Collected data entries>
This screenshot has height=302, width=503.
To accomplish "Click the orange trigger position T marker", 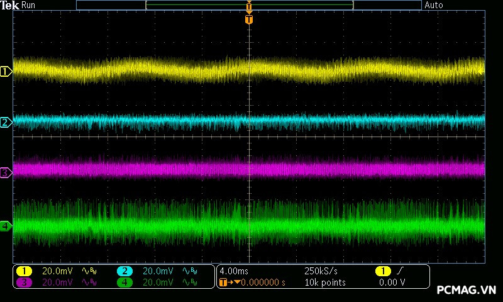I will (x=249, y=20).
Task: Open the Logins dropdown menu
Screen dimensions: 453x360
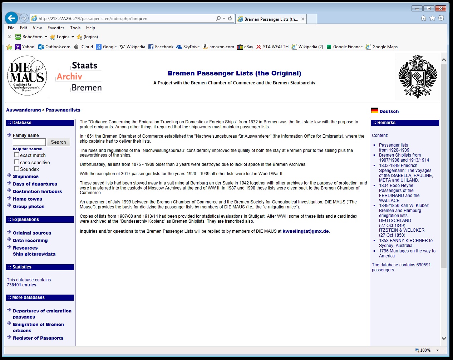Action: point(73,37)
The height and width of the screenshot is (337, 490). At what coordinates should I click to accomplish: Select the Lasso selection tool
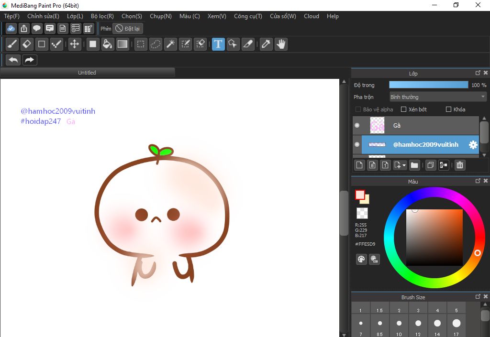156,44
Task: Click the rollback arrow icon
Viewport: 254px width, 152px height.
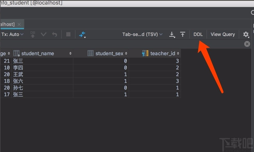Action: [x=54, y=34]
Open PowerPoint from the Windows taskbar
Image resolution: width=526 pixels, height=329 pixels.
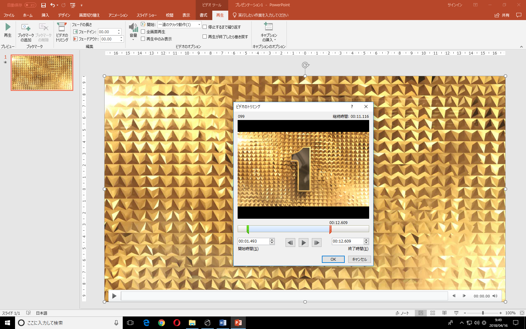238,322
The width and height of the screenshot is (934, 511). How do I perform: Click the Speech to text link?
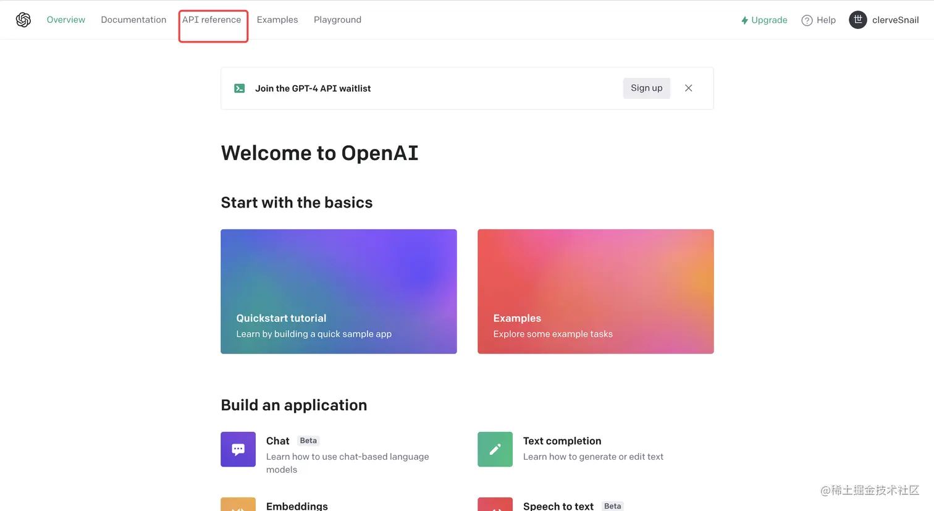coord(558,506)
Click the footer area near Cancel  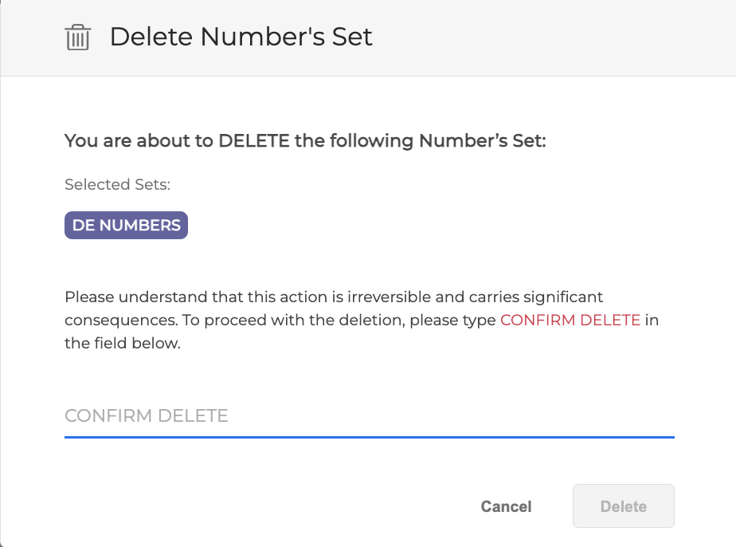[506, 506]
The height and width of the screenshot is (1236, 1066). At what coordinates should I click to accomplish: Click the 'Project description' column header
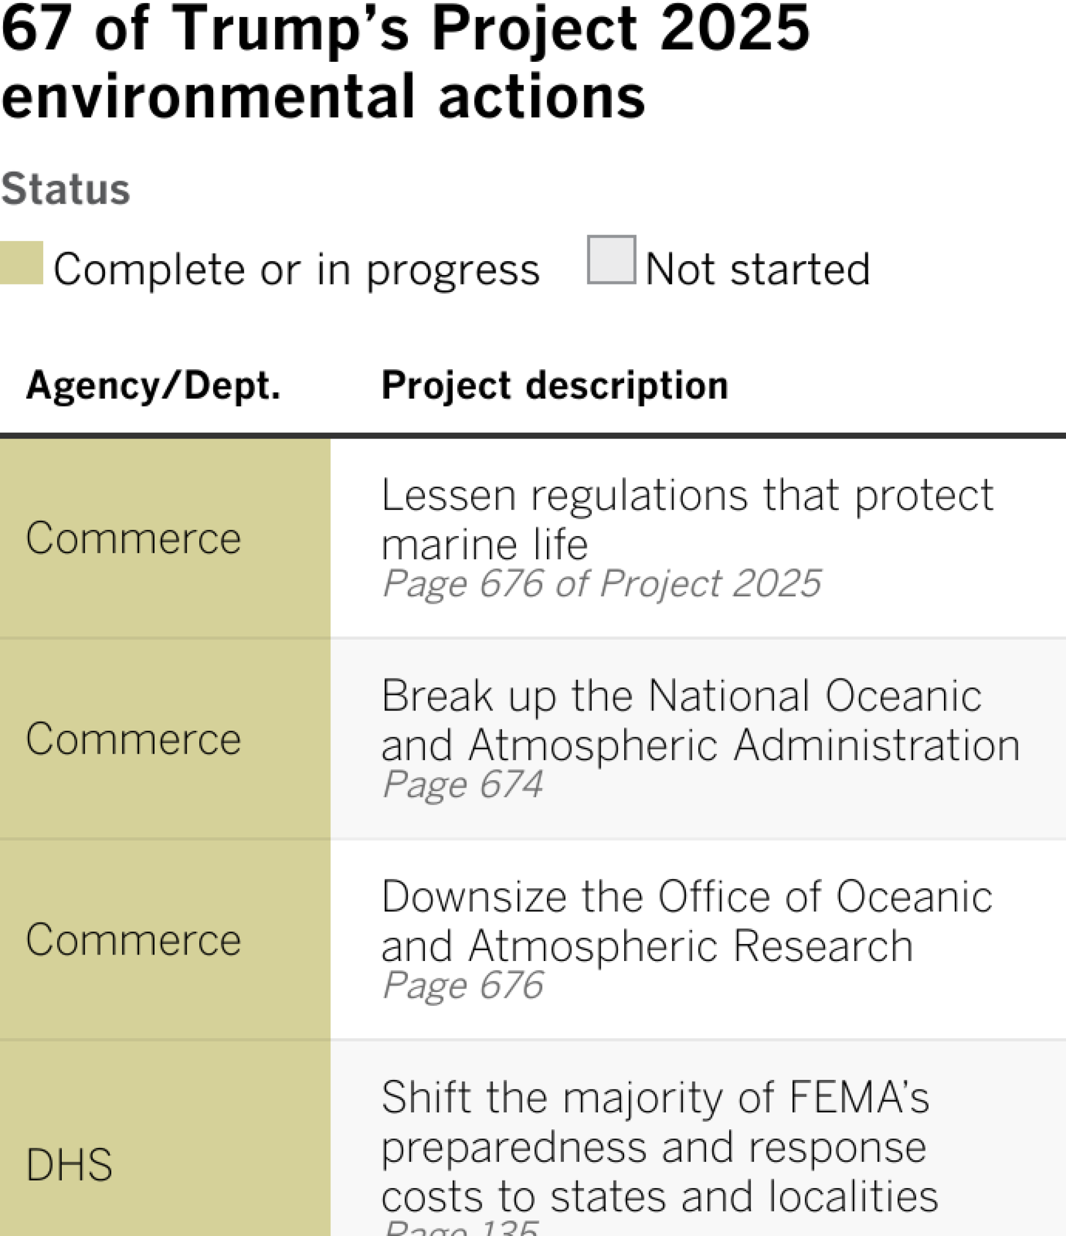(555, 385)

* * *

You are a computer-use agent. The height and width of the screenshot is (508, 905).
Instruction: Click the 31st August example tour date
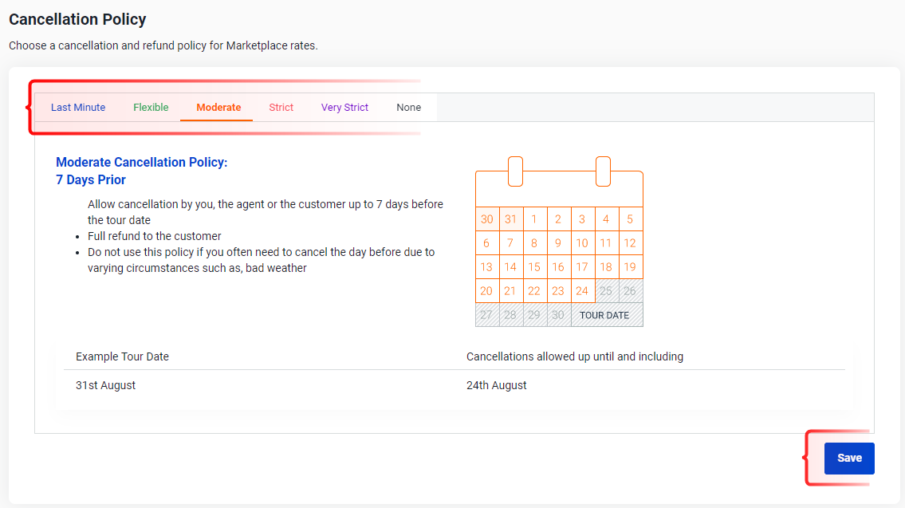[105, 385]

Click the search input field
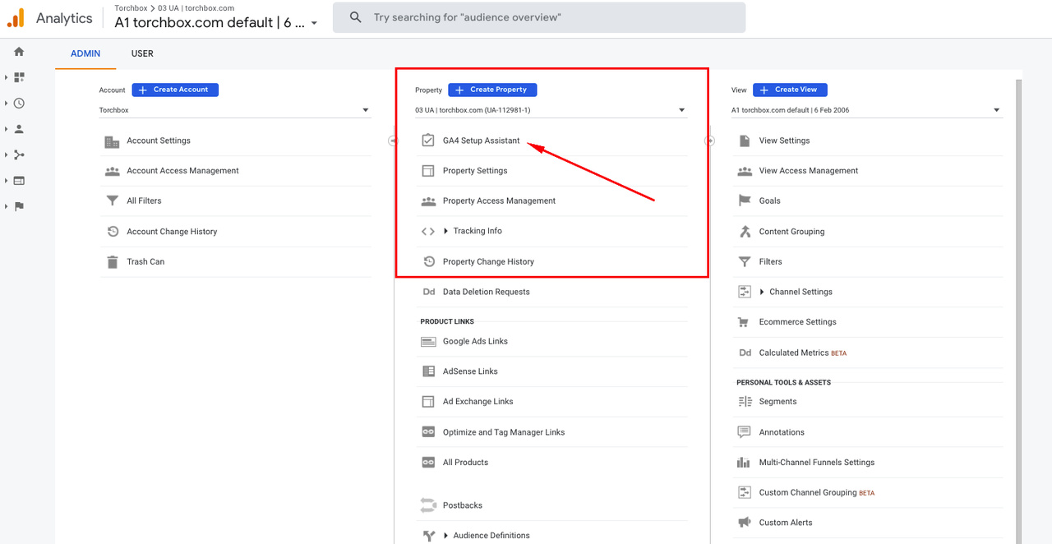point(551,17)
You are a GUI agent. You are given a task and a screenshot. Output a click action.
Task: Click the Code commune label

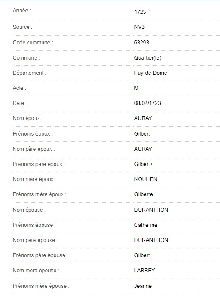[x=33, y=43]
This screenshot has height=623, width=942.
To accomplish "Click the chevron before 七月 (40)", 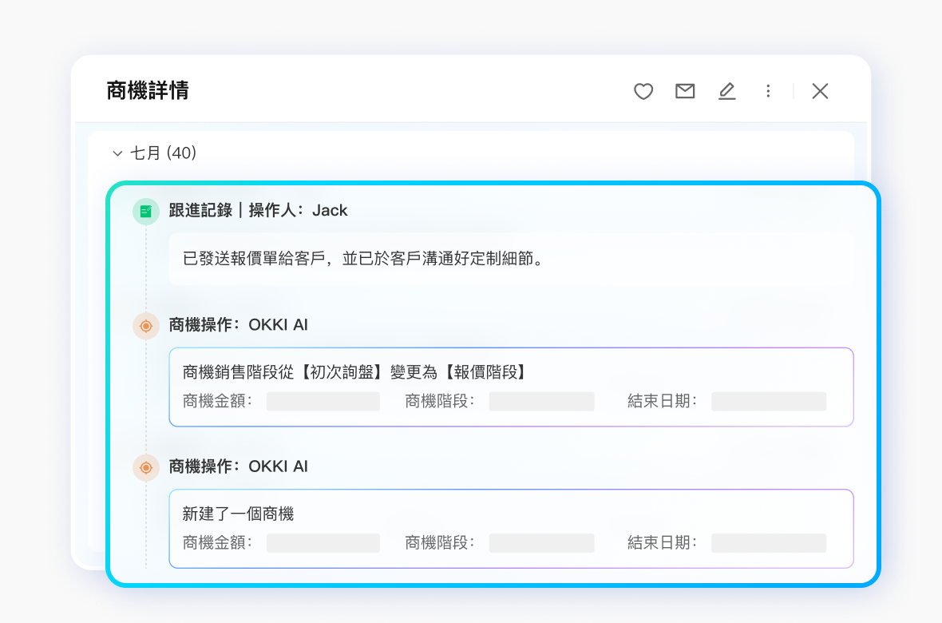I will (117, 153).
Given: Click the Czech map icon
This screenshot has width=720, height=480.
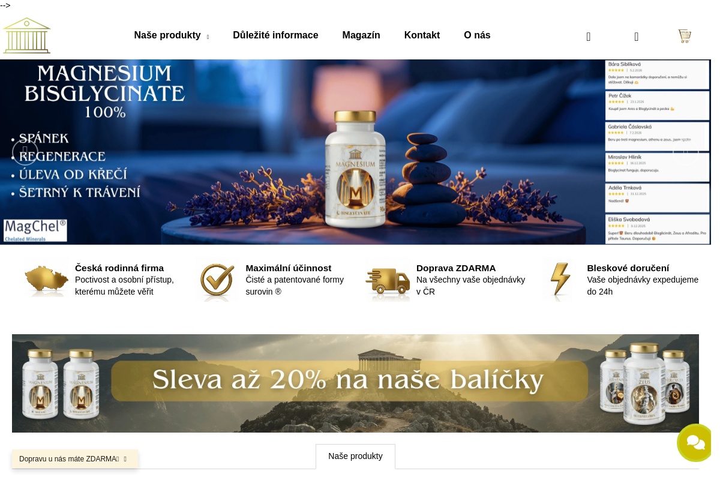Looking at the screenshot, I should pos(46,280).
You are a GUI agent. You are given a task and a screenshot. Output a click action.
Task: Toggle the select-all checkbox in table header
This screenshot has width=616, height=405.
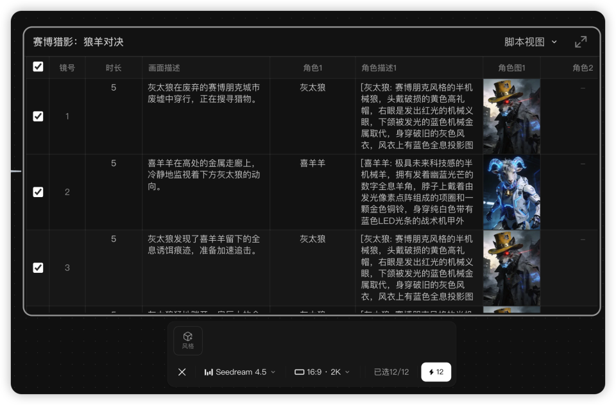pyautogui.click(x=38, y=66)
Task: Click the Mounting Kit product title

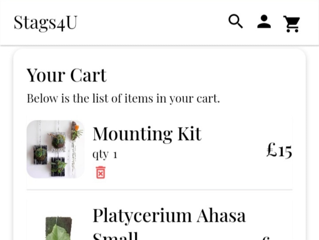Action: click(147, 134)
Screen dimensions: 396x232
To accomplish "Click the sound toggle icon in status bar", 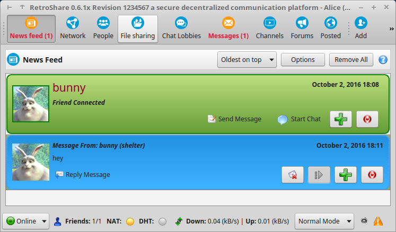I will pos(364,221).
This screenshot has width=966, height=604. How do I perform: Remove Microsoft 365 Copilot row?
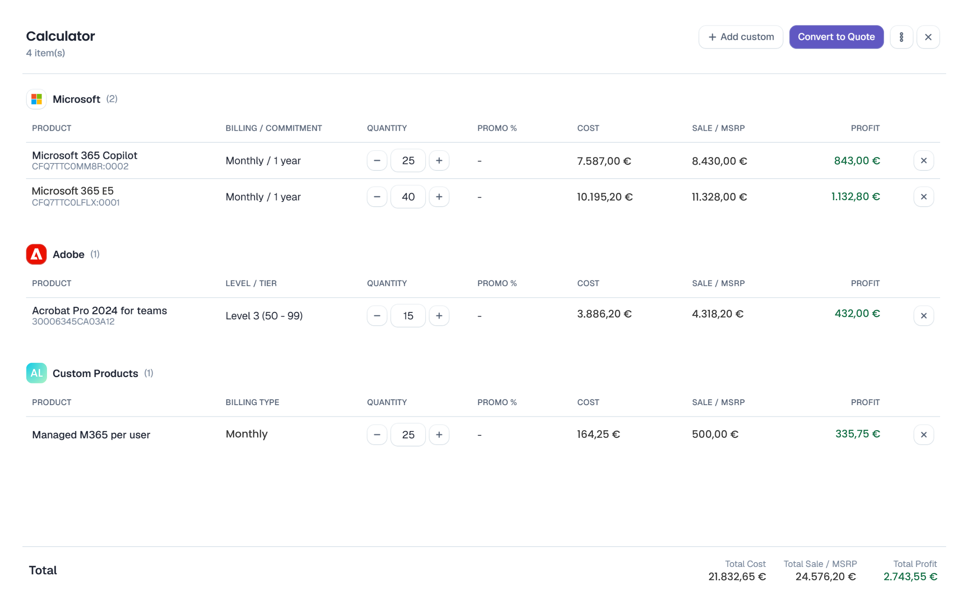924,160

TASK INSTRUCTIONS> Please return all lines above in which the string "Open" is found.

SOLUTION TO THE EXERCISE>
Task: Open the Logins dropdown menu
Open PowerPoint from the Windows taskbar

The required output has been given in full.